The core argument from this side is simple: if AI developers are building systems with public safety implications, then voluntary promises are not enough. Supporters want enforceable duties before a high-risk system creates damage that is difficult to reverse.

They also see California as a meaningful place for this debate because the state is deeply tied to the AI industry. The bill’s progress through the legislature suggests that many lawmakers are willing to act even while the technology and its risks are still being argued over.

Why Critics Want a Veto

Opponents say SB-1047 is aimed at the wrong problem. Some critics argue that the bill focuses on dramatic future risks from imagined AI systems while doing less to address current AI harms such as deep fakes or misinformation.

Stanford computer science professor and AI expert Fei-Fei Li made a broader argument against the bill in a separate Fortune editorial from earlier this month. She called the legislation “well-meaning” but warned that it will “have significant unintended consequences, not just for California but for the entire country.”

One key concern is liability. Li argued that making the original developer responsible for modified versions of a model would “force developers to pull back and act defensively.” According to her, that could limit open-source sharing of AI weights and models and create a significant impact on academic research.

California business leaders have also urged Newsom to reject the bill. In an open letter Wednesday, they called SB-1047 “fundamentally flawed” and said it improperly “regulates model development instead of misuse.”

The group warned that the measure would “introduce burdensome compliance costs” and “chill investment and innovation through regulatory ambiguity.” Their position is that uncertainty around obligations and liability could make AI companies less willing to build, release, share, or invest in new systems.

The Decision Now Moves To Newsom

SB-1047 has already cleared major legislative hurdles. It passed the Assembly by a 45–11 vote after a 32–1 state Senate vote in May. The bill still faces one more procedural state senate vote before it goes to Governor Gavin Newsom.

If the Senate confirms the Assembly version as expected, Newsom will have until September 30 to decide whether to sign the bill into law. If he vetoes it, the legislature could override that veto with a two-thirds vote in each chamber.

The source article notes that such an override is a strong possibility because the bill has already received overwhelming support in both chambers. That means Newsom’s choice may not be the final word, but it is still the next major test for the future of AI safety regulation in California.

Newsom has already described the tension he sees. At a UC Berkeley Symposium in May, he said he worried that “if we over-regulate, if we overindulge, if we chase a shiny object, we could put ourselves in a perilous position.”

At the same time, he acknowledged that the warnings coming from AI leaders change the political environment.
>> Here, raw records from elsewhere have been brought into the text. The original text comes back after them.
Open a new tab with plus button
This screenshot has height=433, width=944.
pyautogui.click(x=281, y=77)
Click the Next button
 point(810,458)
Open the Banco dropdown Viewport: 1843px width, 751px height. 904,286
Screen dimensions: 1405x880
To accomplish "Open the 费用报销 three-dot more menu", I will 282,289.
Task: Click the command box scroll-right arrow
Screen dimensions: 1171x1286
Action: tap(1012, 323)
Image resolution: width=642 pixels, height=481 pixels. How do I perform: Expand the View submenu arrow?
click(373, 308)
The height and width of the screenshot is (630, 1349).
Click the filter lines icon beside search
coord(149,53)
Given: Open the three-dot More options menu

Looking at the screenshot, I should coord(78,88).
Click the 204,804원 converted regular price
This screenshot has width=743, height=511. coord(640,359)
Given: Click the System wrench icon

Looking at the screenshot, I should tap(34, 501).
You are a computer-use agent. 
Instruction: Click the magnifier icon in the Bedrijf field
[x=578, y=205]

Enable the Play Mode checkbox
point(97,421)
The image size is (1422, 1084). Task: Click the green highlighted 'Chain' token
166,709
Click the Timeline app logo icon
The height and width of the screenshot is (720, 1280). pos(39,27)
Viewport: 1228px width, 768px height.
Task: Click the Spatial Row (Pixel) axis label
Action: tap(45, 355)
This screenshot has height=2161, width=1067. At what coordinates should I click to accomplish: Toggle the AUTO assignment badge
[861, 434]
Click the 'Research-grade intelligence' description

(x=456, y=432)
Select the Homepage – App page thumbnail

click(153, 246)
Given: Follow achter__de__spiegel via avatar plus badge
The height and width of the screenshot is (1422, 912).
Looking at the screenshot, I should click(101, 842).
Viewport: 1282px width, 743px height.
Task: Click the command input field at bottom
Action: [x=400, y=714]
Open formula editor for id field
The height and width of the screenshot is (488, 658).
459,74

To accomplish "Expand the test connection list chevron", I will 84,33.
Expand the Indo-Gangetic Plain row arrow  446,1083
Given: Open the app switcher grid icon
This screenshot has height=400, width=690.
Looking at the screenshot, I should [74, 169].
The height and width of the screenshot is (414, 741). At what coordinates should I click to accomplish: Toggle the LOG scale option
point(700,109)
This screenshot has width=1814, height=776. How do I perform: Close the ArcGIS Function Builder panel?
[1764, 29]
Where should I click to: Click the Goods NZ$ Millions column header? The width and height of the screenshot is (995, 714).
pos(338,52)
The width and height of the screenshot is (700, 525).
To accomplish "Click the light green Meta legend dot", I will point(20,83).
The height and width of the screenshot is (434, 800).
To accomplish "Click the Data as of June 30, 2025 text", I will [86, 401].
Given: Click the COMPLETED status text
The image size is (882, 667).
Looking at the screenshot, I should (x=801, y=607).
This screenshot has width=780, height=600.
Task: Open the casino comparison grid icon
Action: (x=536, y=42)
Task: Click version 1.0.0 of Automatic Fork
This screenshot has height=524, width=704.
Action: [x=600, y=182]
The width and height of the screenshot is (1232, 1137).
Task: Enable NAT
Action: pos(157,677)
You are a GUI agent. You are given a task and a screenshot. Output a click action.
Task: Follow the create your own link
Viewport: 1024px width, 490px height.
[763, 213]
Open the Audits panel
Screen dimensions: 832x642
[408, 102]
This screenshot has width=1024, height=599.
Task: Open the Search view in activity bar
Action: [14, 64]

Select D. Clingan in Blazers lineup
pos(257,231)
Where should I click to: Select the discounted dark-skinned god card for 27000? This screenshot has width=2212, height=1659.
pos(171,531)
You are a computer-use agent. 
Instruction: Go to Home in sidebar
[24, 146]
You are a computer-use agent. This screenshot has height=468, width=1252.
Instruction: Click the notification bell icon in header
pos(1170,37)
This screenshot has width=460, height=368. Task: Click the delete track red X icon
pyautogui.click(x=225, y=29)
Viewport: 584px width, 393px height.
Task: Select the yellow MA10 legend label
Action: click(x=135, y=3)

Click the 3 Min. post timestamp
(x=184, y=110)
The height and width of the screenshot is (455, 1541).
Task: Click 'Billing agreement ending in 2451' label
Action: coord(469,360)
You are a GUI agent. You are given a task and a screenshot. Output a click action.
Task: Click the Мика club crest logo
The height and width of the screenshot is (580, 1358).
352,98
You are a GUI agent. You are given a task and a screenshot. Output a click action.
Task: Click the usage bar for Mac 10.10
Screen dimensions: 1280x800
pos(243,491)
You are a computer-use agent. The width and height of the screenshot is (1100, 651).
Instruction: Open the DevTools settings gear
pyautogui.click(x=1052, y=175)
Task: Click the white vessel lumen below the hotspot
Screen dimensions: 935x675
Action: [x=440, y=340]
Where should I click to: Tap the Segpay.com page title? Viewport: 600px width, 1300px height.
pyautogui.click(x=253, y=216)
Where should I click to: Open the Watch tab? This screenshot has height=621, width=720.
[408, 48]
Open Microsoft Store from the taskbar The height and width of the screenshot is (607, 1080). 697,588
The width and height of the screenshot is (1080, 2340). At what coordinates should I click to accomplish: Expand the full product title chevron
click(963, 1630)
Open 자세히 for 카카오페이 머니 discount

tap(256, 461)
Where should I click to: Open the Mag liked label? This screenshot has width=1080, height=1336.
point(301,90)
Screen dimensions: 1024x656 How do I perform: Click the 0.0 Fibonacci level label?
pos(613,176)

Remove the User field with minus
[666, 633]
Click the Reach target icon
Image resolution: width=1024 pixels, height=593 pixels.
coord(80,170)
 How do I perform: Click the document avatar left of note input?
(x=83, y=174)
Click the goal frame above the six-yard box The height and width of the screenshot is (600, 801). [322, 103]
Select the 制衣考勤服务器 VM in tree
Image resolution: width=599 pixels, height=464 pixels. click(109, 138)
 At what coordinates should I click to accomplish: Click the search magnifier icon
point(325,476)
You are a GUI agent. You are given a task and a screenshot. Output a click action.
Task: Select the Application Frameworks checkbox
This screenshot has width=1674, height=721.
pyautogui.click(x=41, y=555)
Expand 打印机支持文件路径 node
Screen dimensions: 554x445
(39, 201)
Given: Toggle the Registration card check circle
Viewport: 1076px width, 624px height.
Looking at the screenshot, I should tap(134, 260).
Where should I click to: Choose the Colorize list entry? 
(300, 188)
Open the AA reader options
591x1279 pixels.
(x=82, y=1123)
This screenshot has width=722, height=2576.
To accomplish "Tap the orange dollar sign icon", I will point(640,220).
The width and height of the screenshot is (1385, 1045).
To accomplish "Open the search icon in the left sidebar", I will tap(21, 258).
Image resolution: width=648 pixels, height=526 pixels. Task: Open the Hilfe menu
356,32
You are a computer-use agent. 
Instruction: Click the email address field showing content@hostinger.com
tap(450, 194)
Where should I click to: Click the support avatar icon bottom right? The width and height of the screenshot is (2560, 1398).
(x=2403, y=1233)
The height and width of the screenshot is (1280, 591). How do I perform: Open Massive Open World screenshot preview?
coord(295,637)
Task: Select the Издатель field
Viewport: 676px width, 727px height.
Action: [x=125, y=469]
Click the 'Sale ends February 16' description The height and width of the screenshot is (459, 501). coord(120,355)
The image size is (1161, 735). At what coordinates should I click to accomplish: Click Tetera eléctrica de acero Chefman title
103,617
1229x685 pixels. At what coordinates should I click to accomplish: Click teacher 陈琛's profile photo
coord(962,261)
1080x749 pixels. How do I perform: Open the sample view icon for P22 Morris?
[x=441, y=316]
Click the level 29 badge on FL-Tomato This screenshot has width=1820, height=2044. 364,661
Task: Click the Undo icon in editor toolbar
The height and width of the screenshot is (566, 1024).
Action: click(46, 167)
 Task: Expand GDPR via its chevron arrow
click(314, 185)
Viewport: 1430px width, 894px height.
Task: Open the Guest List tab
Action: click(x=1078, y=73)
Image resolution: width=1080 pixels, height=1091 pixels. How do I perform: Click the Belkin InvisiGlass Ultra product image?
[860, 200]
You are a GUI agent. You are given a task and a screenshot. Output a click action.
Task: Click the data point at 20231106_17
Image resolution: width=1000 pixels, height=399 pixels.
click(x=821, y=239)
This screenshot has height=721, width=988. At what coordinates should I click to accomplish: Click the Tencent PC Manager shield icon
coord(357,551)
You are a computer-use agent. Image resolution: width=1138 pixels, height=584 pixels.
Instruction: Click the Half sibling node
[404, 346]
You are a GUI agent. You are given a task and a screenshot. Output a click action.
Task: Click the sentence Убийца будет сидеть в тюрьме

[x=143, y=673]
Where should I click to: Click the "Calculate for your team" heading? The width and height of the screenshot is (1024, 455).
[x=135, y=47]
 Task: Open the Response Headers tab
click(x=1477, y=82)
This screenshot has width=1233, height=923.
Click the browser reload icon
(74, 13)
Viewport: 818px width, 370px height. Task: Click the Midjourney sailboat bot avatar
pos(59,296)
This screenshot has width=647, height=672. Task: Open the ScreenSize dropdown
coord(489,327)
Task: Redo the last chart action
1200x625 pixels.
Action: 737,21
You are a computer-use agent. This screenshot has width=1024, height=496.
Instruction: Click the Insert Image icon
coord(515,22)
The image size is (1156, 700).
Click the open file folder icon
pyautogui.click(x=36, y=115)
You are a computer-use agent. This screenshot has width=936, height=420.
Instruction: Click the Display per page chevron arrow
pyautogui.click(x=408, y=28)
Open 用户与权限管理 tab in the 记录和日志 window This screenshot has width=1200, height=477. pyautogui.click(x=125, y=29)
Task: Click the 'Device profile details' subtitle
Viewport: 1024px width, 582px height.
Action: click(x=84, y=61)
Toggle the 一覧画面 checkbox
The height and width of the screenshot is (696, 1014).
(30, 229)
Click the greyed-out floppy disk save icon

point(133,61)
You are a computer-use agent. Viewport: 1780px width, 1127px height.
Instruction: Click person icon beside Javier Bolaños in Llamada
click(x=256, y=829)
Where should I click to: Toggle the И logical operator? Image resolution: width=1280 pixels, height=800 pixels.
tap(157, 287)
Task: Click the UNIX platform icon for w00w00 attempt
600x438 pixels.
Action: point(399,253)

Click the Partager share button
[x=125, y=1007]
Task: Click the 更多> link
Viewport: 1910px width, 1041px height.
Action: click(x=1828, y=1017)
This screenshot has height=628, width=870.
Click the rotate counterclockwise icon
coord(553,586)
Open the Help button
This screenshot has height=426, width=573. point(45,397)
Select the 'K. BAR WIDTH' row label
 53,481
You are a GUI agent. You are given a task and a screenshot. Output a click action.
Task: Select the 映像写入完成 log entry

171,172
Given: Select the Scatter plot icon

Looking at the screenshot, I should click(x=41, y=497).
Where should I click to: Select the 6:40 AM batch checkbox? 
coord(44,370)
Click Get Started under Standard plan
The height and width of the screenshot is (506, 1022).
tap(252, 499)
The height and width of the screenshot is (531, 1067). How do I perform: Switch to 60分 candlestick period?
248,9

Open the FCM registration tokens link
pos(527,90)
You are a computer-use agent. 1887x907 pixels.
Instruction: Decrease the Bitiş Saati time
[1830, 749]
He said that when the people who helped create the technology are saying, “Help, you need to regulate us,” the situation looks different.

What The Fight Reveals About AI Policy

The SB-1047 debate is not only about one California bill. It shows the central conflict in AI policy: how to act early enough to reduce serious risks without freezing research, open-source collaboration, and investment.

Supporters see a narrow safety rule for the largest models. Critics see a broad liability and compliance framework that could reshape how AI is developed and shared.

Both sides are arguing from future consequences. One side worries that advanced models could create public safety and security threats if developers are left to self-police. The other worries that unclear regulation could slow useful work, weaken research, and make developers less open.

Newsom’s decision will therefore carry weight beyond the text of SB-1047. Whether he signs or vetoes the bill, California’s fight over AI safety, innovation, open-source models, and regulatory responsibility is now one of the clearest signals of how governments may try to manage the next stage of artificial intelligence.